Bakteri yang mendapatkan gen-gen resisten, baik melalui mutasi spontasn atau melalui pertukaran genetis dengan bakteri lainnya, memiliki kemampuan untuk melawan satu atau lebih jenis antibiotika. Karena bakteri dapat mengumpulkan beberapa sifat resistensi seiring dengan berjalannya waktu, mereka dapat menjadi resisten terhadap beberapa jenis antibiotika yang berbeda.
Secara genetis, resistensi antibiotika menyebar melalui populasi bakteri baik secara “vertikal,” saat generasi baru mewarisi gen-gen yang resisten terhadap antibiotika, dan secara “horisontal,” saat bakteri berbagi atau saling menukar materi genetis dengan bakteri yang lain. Transfer gen secara horisontal dapat terjadi diantara spesies bakteri yang berbeda. Secara lingkungan, resistensi antibiotika menyebar saat bakteri tersebut bergerak dari satu tempat ke tempat yang lain; bakteri dapat menyebar melalui pesawat udara, air dan angin. Orang dapat menyebarkan bakteri resisten pada orang lain; misalnya, melalui batuk atau kontak langsung dengan tangan-tangan yang tidak dicuci sebelumnya.
Beberapa penelitian untuk mengatasi resistensi antibiotik ini pun sudah dilakukan. Banyak para ilmuwan yang terlibat untuk mengatasi masalah ini. Walaupun terkadang hasilnya mengecewakan dan nihil, tetapi mereka telah memberikan andil besar dalam kasus resistensi antibiotik ini. Paula Fujiwara, ilmuwan asal Jepang yang ditugasi oleh New York untuk mengatasi kasus resistensi antobiotik ini telah memebrikan andil cukup besar. Walaupun belum menuntaskan kasusnya, tetapi New York telah terbantu dengan peran sertanya untuk mengatasi resistensi antibiotik.
Mengatasi masalah yang dihadapi terkadang tidak sesuai dengan pikiran banyak orang. Itulah yang dilakukan oleh kota New York saat menghadapi wabah tuberkulosis yang sedang melanda mereka.
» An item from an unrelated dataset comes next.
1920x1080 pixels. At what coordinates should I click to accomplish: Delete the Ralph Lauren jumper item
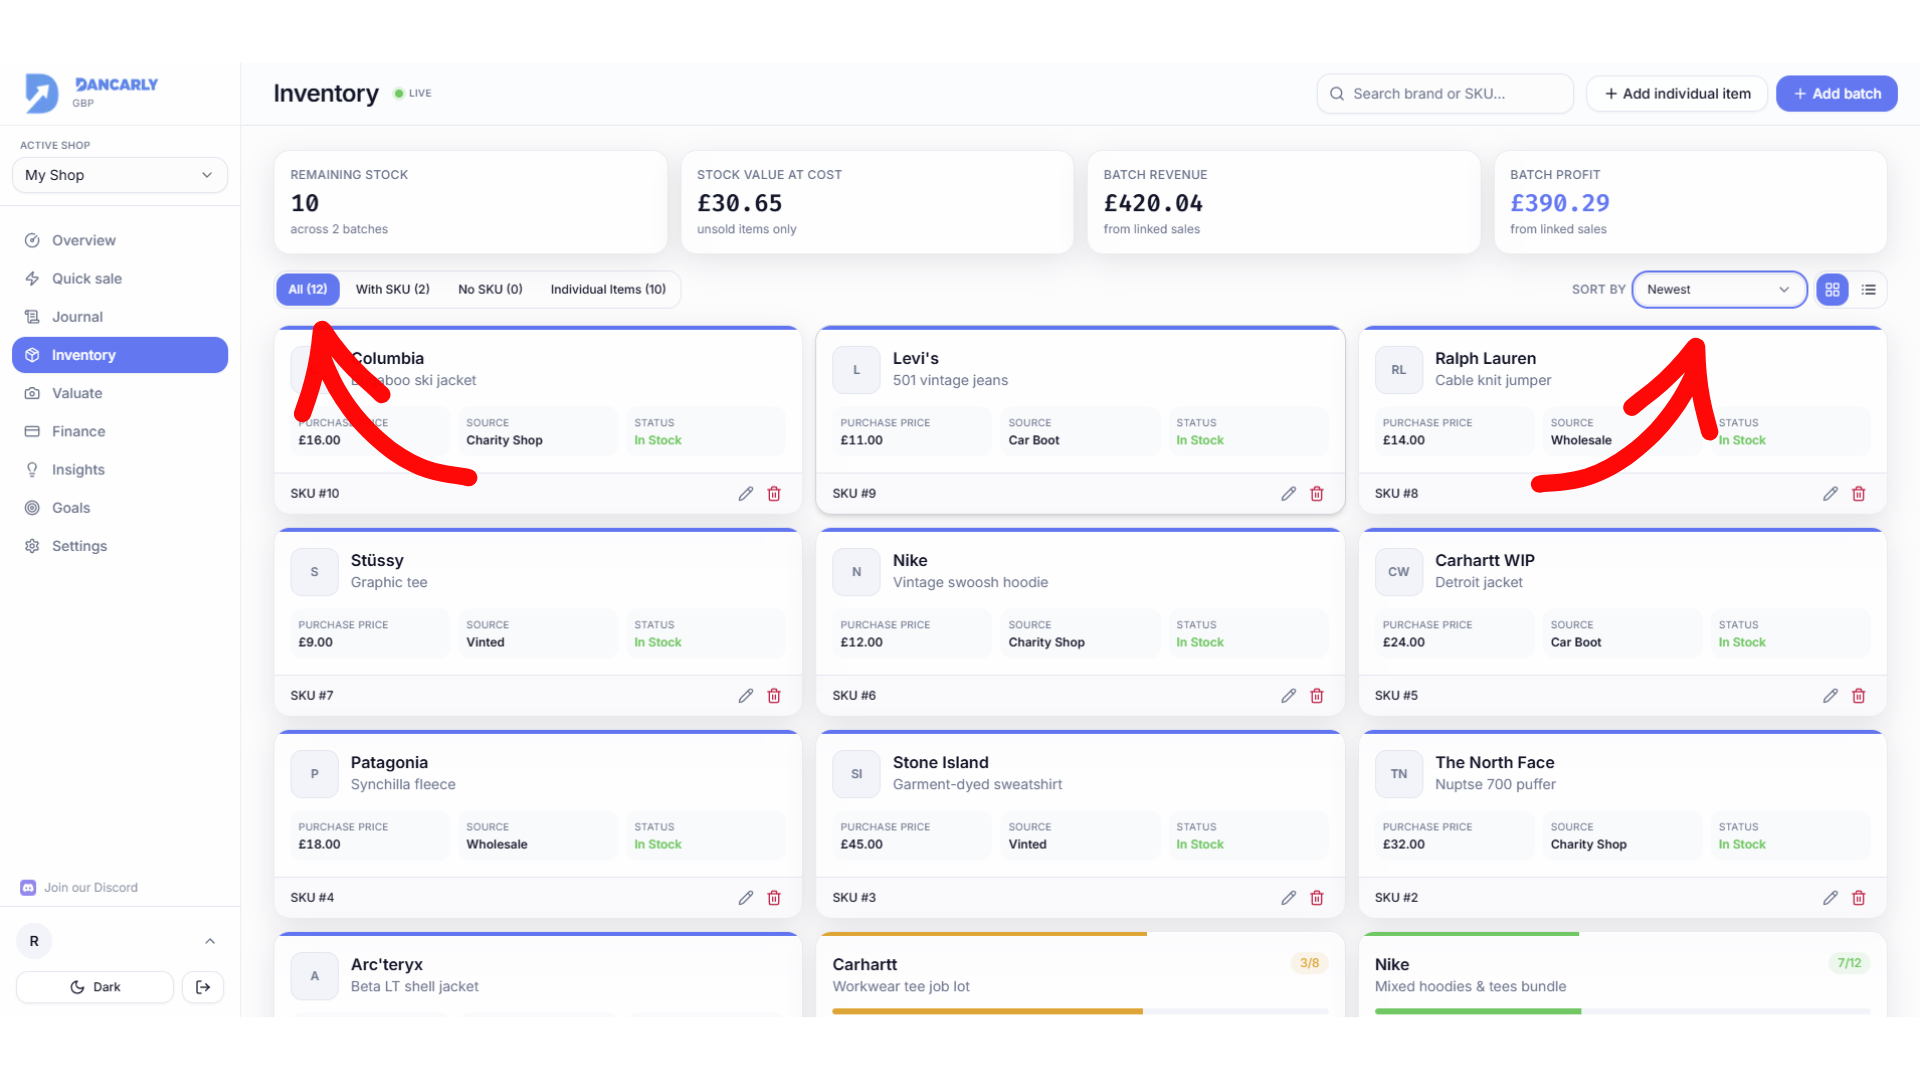(1858, 493)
Pemerintah membuat kebijakan yang sangat mencengangkan, yaitu mengasingkan pasien-pasien penyakit tuberkulosis di pulau terpencil sampai mereka benar-benar sembuh. Hal ini sebenarnya mendapatkan respon yang kurang baik dikalangan masyarakat dan aktivis kemanusiaan. Tetapi pemerintah New York mampu meyakinkan mereka dengan alasan-alasannya yang sehinga dapat diterima oleh masyarakat dan aktivis kemanusiaan.